Updated

Eight members of extremist cells have been arrested in connection with last week's deadly bombing on the subway in St. Petersburg, Russia's intelligence chief said Tuesday.

The suicide bombing in Russia's second largest city killed 13 passengers and injured dozens of others.

Akbardzhon Dzhalilov, a 22-year old Kyrgyz-born Russian national, has been identified as the bomber. Russian authorities have not outlined his possible links to extremist groups but an unidentified law enforcement official told the Tass news agency that investigators were checking information that he may have trained with the Islamic State group in Syria.

Tass said he reportedly flew to Turkey in November 2015 and spent a long time abroad.

RUSSIA RUSHES TO SYRIA'S DEFENSE

No one has claimed responsibility for the bombing, but Russian trains and planes long have been targeted in bombings by Islamist militants.

russia bombing

People gather at a symbolic memorial at Technologicheskiy Institute subway station in St.Petersburg, Russia, Friday, April 7, 2017. A bomb blast tore through a subway train under Russia's second-largest city on Monday, killing people and wounding more than 40. (AP Photo/Dmitri Lovetsky) (Copyright 2017 The Associated Press. All rights reserved.)

Stored data entries:
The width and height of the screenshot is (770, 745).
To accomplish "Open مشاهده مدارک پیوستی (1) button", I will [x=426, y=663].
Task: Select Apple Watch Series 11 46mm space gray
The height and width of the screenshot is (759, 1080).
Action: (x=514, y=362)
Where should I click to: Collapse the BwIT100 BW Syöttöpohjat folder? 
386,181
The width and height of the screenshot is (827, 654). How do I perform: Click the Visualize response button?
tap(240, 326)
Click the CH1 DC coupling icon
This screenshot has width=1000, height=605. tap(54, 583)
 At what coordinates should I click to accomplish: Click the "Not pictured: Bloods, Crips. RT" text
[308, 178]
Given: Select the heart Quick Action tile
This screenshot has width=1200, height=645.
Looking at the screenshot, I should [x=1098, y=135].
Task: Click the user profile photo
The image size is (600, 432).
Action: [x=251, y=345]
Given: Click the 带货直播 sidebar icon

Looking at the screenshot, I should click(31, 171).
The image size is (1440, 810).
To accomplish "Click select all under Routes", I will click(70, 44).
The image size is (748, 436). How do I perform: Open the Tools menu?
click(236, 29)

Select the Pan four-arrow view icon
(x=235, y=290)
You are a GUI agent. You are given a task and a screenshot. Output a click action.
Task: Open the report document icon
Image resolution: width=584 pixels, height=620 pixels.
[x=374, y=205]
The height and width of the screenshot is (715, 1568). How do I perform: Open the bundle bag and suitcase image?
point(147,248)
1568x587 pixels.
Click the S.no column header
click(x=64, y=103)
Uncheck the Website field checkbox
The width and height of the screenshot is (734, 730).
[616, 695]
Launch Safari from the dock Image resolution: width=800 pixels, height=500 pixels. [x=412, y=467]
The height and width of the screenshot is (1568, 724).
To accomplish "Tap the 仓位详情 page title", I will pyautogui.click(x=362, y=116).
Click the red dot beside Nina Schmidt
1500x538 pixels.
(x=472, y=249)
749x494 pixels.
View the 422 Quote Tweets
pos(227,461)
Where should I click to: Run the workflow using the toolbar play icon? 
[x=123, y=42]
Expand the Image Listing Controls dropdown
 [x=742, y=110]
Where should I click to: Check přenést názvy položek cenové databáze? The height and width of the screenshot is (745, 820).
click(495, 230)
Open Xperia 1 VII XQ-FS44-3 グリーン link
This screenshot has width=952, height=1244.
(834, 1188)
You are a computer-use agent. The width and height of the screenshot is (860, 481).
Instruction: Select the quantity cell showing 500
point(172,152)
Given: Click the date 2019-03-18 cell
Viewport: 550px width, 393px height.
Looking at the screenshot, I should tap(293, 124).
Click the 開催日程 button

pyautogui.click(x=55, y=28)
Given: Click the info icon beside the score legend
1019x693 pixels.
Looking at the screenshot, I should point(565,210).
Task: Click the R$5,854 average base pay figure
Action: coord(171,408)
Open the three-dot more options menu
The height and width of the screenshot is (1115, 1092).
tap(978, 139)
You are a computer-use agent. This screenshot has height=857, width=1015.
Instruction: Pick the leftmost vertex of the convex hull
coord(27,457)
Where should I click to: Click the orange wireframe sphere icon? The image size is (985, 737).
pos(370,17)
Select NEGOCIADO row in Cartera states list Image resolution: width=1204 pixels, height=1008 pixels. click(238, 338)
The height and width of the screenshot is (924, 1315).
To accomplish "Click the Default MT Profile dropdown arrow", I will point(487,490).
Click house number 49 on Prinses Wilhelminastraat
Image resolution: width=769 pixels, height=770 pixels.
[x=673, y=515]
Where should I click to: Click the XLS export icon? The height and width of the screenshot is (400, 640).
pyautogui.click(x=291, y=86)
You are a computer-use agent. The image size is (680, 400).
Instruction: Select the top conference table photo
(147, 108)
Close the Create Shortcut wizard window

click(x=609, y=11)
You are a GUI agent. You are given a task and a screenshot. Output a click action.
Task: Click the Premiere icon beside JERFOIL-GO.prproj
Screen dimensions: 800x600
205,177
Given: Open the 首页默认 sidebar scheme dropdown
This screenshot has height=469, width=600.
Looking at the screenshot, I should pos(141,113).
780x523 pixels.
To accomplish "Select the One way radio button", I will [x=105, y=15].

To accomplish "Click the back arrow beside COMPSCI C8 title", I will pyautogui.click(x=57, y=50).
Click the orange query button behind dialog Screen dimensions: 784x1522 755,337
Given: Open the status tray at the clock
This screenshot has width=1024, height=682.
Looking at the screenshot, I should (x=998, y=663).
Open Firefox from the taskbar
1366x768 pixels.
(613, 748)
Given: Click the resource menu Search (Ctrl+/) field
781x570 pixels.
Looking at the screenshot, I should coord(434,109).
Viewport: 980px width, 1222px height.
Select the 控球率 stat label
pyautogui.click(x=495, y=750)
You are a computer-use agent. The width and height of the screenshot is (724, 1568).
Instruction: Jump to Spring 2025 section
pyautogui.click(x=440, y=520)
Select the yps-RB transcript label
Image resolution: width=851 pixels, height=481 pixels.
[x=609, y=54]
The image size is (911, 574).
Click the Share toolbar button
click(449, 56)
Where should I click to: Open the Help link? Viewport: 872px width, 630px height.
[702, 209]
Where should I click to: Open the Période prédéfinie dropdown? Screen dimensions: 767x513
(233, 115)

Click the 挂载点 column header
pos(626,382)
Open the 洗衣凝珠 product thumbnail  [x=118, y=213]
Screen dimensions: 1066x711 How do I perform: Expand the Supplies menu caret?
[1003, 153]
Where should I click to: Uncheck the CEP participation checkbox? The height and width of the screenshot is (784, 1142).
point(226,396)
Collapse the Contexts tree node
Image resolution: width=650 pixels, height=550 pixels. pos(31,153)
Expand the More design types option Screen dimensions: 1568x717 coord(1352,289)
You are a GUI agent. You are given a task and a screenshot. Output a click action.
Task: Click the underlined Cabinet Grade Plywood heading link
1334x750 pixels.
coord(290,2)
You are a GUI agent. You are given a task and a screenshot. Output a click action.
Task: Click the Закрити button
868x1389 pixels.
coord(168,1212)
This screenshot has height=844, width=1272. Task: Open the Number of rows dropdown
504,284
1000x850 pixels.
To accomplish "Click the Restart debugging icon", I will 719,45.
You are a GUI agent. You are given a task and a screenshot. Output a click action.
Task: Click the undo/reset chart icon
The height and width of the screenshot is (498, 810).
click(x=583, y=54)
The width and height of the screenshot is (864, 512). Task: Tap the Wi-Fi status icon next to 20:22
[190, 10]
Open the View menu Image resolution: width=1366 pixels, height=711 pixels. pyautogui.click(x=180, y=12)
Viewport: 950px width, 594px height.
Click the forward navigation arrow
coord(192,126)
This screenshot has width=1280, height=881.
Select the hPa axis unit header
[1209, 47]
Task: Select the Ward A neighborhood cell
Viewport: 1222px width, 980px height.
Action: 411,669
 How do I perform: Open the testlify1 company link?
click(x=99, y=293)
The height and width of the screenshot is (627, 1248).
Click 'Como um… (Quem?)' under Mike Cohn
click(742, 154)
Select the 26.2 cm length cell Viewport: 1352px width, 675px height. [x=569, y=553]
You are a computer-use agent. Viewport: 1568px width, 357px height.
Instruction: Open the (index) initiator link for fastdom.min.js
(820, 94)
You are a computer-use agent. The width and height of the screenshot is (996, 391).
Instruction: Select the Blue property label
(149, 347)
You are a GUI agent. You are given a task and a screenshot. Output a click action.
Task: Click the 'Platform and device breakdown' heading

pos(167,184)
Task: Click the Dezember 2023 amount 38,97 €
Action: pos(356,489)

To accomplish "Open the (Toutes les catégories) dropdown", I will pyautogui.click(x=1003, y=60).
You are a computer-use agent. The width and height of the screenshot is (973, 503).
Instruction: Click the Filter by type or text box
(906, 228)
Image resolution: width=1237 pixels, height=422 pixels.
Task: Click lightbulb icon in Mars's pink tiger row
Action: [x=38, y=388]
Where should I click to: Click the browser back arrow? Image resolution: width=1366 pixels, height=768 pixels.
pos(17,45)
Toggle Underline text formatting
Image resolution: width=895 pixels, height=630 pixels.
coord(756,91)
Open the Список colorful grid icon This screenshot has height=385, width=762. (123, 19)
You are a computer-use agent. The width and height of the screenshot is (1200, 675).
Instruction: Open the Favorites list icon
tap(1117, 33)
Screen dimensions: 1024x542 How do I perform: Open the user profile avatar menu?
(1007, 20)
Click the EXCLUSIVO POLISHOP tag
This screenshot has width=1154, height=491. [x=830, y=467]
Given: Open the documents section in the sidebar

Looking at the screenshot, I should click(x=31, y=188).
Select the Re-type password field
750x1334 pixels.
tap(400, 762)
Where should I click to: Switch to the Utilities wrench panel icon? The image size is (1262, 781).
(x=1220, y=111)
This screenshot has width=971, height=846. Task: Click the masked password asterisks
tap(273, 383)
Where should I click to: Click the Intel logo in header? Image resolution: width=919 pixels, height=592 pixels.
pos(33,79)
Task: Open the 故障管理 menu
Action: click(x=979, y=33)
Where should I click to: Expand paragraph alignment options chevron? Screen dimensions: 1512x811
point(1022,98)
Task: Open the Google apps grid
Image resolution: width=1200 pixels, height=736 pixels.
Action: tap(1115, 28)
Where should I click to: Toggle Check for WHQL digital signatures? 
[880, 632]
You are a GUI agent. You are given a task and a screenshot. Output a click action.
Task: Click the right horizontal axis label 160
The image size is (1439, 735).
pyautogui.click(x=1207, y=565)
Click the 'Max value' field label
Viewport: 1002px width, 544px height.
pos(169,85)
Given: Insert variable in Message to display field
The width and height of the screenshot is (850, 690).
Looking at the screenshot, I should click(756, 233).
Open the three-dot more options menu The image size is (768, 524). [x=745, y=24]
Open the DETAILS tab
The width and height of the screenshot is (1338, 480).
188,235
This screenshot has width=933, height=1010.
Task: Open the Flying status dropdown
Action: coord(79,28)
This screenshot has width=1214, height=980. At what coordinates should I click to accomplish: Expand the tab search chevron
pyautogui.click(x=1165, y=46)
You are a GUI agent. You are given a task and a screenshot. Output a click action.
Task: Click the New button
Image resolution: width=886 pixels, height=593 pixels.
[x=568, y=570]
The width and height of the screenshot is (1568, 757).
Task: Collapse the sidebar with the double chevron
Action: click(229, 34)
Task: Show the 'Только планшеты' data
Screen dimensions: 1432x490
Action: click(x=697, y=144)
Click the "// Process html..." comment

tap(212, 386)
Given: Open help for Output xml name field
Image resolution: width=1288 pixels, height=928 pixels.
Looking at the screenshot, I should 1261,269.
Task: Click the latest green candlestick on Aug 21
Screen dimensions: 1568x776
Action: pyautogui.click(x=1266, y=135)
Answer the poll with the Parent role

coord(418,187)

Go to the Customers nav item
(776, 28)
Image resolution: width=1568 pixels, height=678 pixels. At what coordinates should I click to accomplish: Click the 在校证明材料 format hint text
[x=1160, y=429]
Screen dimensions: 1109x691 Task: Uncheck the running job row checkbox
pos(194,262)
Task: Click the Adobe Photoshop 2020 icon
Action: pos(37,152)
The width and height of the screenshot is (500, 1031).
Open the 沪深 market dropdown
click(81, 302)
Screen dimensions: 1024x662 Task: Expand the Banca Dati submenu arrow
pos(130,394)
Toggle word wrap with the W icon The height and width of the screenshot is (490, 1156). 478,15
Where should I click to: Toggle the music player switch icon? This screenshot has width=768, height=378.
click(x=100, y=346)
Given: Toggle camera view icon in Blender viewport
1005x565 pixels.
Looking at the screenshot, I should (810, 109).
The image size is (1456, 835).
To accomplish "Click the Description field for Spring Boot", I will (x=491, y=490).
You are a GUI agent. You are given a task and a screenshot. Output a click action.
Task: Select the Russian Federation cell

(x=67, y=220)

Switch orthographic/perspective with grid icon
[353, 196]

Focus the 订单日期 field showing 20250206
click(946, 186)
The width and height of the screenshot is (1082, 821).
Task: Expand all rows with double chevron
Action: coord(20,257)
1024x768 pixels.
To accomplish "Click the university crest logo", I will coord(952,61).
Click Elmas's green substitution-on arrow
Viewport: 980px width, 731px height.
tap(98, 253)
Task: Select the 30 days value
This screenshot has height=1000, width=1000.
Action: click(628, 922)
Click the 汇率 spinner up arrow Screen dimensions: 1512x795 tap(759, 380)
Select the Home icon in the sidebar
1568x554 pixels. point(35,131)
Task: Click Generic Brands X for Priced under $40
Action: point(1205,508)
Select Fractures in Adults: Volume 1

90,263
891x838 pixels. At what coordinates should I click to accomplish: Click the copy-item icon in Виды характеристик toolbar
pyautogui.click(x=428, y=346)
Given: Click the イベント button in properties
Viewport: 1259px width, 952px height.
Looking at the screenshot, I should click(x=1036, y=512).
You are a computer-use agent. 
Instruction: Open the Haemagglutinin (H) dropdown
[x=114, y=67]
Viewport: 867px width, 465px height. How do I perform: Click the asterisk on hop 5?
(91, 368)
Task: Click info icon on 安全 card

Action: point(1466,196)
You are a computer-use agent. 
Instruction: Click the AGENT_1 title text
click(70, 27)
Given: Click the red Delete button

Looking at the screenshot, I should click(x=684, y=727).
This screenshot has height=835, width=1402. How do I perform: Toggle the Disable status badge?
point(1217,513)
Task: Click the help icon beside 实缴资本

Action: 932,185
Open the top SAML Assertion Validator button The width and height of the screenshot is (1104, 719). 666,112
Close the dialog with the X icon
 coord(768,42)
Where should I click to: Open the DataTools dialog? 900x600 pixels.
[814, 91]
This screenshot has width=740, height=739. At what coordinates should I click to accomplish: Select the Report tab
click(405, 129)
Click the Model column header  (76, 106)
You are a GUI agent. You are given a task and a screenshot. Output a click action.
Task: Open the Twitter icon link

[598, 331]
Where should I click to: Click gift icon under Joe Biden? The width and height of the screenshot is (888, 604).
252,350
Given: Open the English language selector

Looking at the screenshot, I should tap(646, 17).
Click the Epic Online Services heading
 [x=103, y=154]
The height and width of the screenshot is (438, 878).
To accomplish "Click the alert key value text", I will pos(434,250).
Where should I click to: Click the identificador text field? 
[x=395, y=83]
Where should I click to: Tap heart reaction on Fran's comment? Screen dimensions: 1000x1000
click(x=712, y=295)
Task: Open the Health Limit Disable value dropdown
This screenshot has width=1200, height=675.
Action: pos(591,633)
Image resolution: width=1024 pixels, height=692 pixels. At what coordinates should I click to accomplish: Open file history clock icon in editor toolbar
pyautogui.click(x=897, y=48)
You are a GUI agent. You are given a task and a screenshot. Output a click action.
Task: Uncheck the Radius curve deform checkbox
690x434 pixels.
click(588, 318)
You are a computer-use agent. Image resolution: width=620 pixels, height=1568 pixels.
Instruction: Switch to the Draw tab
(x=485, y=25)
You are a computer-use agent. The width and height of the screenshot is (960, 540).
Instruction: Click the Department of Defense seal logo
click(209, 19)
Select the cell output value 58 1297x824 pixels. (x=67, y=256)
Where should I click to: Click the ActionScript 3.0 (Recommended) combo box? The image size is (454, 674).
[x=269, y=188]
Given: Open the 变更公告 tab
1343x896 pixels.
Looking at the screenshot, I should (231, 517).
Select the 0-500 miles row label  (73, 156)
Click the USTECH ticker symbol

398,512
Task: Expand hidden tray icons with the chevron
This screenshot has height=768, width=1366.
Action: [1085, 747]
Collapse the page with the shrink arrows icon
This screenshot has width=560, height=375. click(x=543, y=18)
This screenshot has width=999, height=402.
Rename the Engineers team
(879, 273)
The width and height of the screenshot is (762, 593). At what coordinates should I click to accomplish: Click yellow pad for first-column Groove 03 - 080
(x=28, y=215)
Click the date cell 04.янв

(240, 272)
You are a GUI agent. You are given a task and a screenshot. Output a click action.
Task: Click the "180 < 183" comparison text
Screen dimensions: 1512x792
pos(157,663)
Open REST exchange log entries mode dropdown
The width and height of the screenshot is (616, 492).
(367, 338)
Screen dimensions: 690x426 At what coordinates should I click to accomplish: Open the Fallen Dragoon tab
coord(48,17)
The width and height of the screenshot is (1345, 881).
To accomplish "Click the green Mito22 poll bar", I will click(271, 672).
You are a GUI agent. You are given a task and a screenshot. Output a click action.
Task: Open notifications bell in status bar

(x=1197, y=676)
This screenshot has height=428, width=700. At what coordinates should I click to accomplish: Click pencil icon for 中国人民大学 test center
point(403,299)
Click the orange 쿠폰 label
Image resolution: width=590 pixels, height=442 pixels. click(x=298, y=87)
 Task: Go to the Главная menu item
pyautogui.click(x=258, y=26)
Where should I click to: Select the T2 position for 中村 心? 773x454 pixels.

Exercises to complete:
a – In the subway bombing article, swap "passengers" for "riders" in the part starting at "Eight members of" and ending at "by Islamist militants.".
b – According to the subway bombing article, how many passengers did the attack kill?
c – Can you take the subway bombing article further, continuing from its last sentence?

Task results:
a –
Eight members of extremist cells have been arrested in connection with last week's deadly bombing on the subway in St. Petersburg, Russia's intelligence chief said Tuesday.

The suicide bombing in Russia's second largest city killed 13 riders and injured dozens of others.

Akbardzhon Dzhalilov, a 22-year old Kyrgyz-born Russian national, has been identified as the bomber. Russian authorities have not outlined his possible links to extremist groups but an unidentified law enforcement official told the Tass news agency that investigators were checking information that he may have trained with the Islamic State group in Syria.

Tass said he reportedly flew to Turkey in November 2015 and spent a long time abroad.

RUSSIA RUSHES TO SYRIA'S DEFENSE

No one has claimed responsibility for the bombing, but Russian trains and planes long have been targeted in bombings by Islamist militants.

b – 13

c –
Alexander Bortnikov, chief of the FSB, the main successor to the KGB intelligence agency, said in comments carried by Russian news agencies on Tuesday that six members of terror cells were detained in St. Petersburg and two in Moscow in connection with the attack. Bortnikov said all of them hail from former Soviet Central Asian republics and that the police found a large amount of weapons and ammunition at their homes.

Bortnikov admitted intelligence agencies failures leading up to the attack.

"The investigation in the St. Petersburg subway attack showed that the operative work did not fully meet the threat from terrorist organizations," he was quoted as saying.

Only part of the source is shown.